Exercise aim.
Would you retype, word for word, only the lines from the one holding "This screenshot has width=1420, height=706." through the final line of the entries below, without the pictures?
-- Opening Marker --
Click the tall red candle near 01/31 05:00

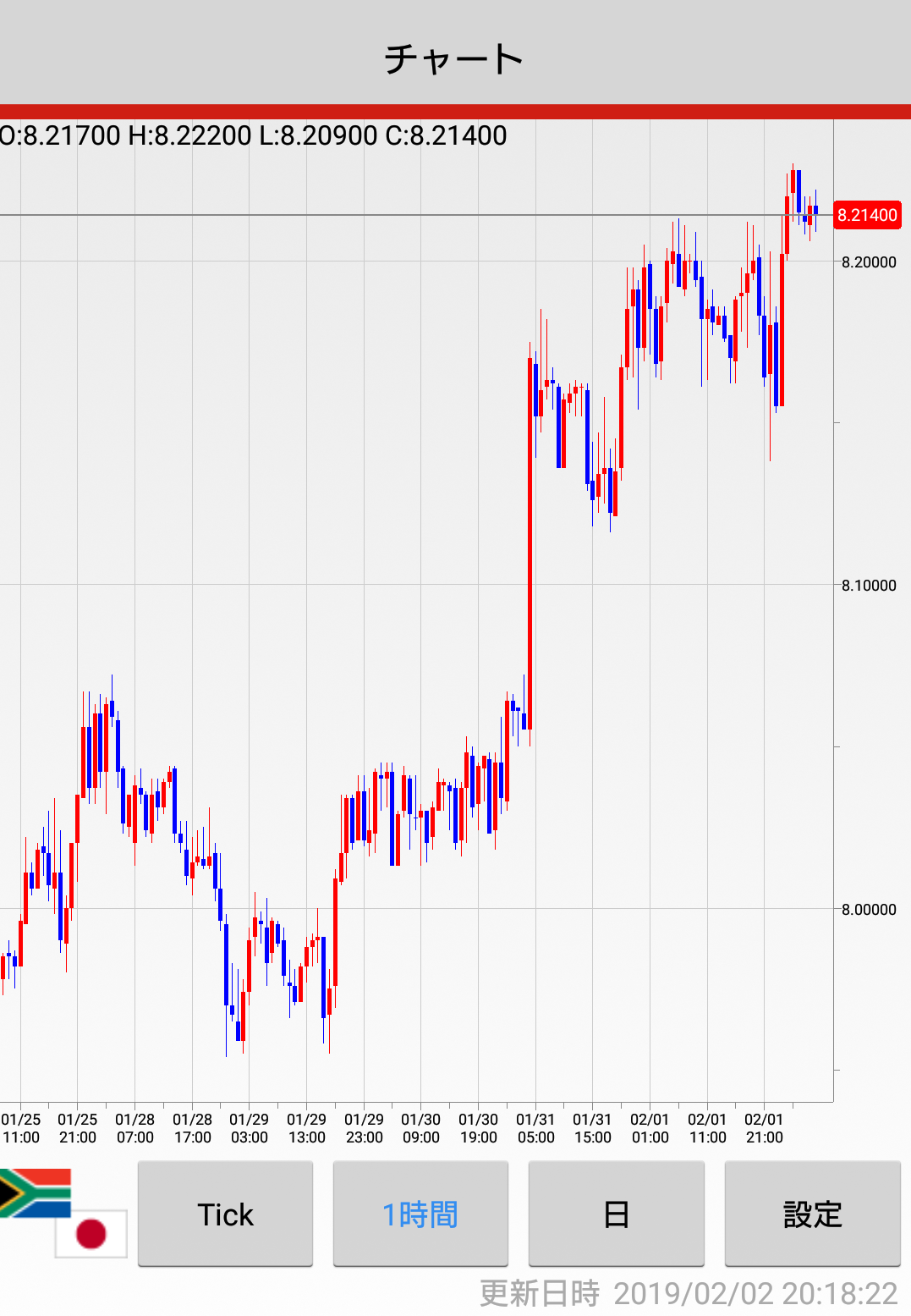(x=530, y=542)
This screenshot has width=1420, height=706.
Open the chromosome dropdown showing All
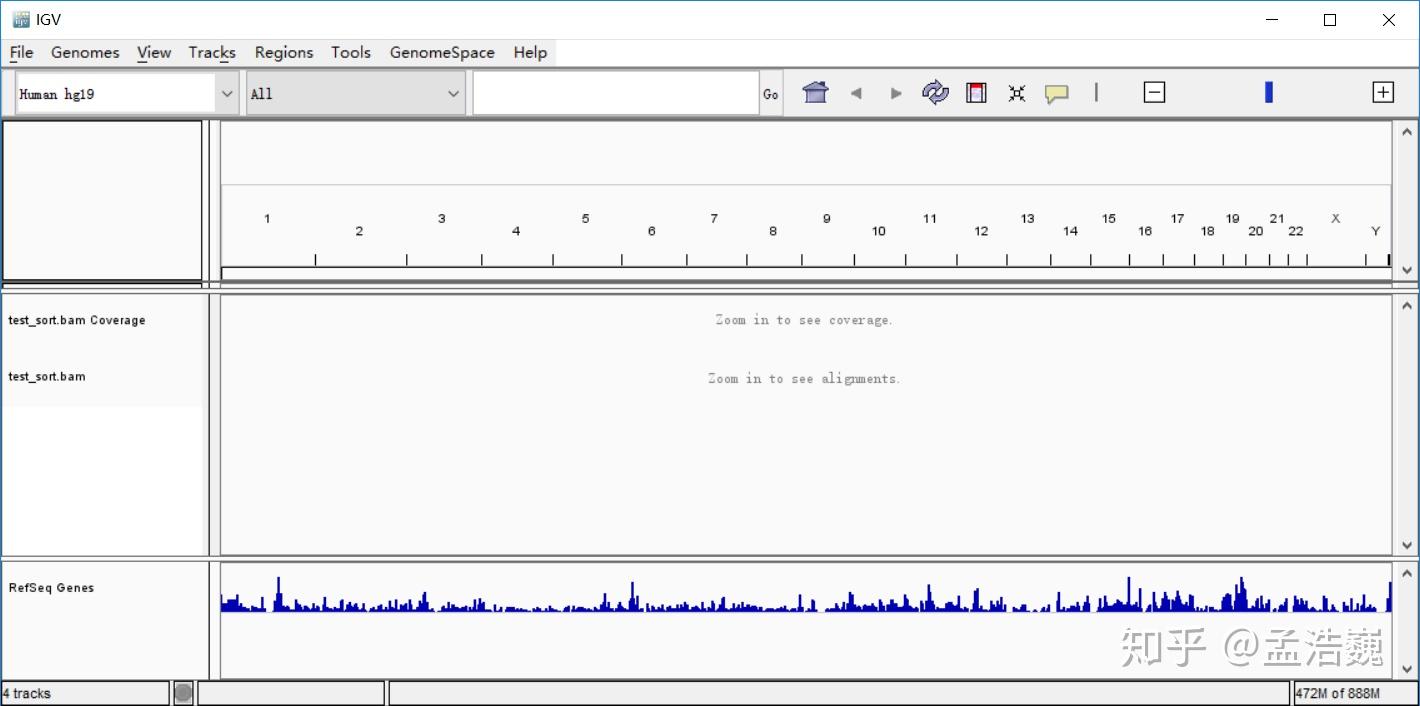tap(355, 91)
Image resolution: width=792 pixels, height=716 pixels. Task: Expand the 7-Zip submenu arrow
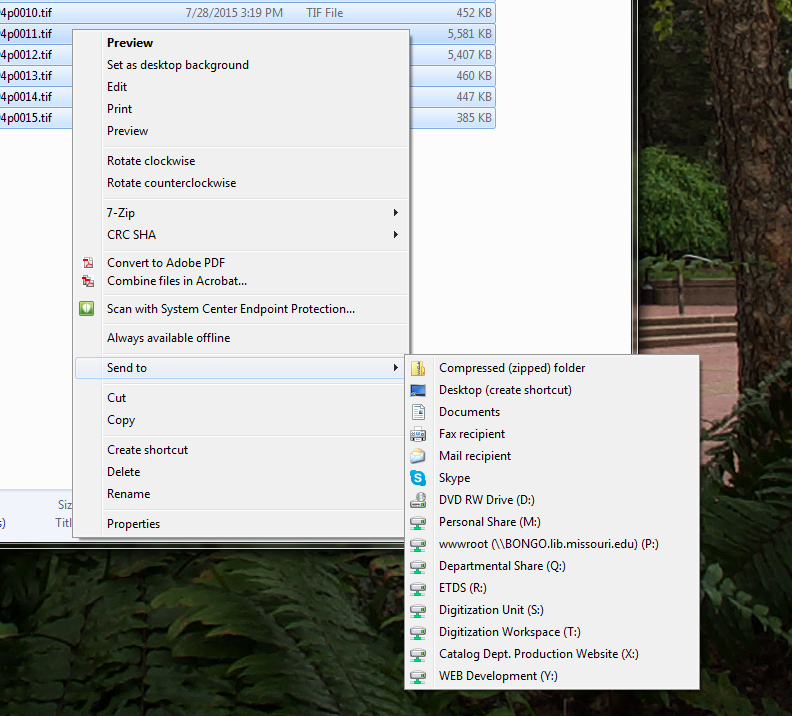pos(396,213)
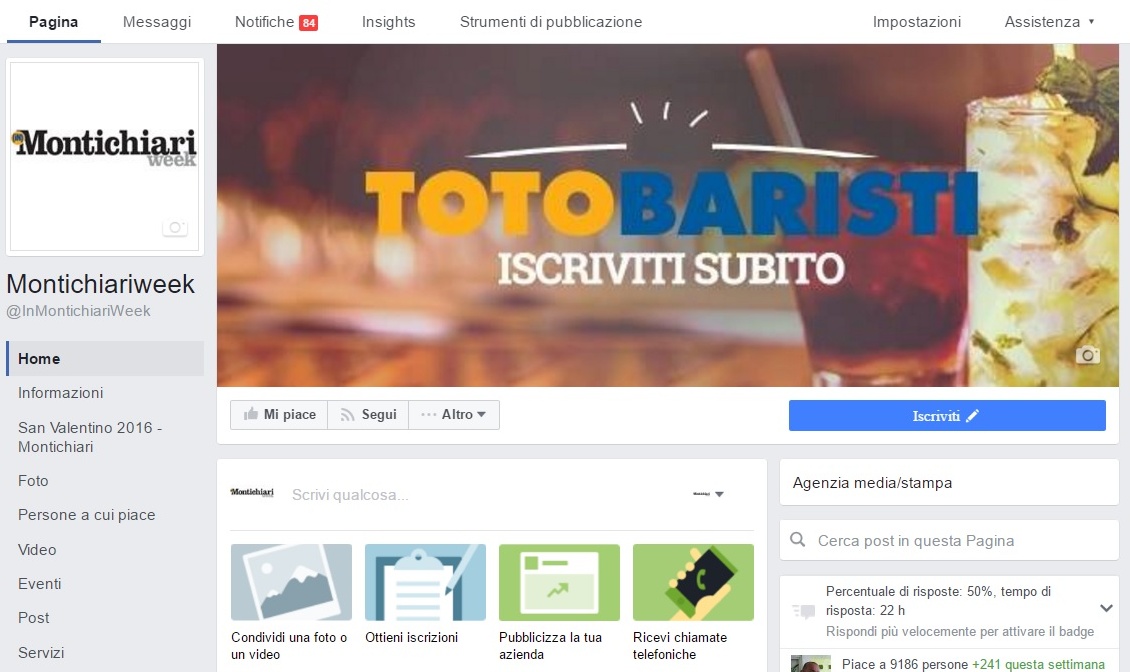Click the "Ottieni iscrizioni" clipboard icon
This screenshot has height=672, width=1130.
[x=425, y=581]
-- Closing Marker --
Expected answer.
This screenshot has width=1420, height=706.
Open the chromosome dropdown showing All
tap(355, 91)
Image resolution: width=792 pixels, height=716 pixels. Task: Expand the 7-Zip submenu arrow
pos(396,213)
Click the "Ottieni iscrizioni" clipboard icon
This screenshot has height=672, width=1130.
[x=425, y=581]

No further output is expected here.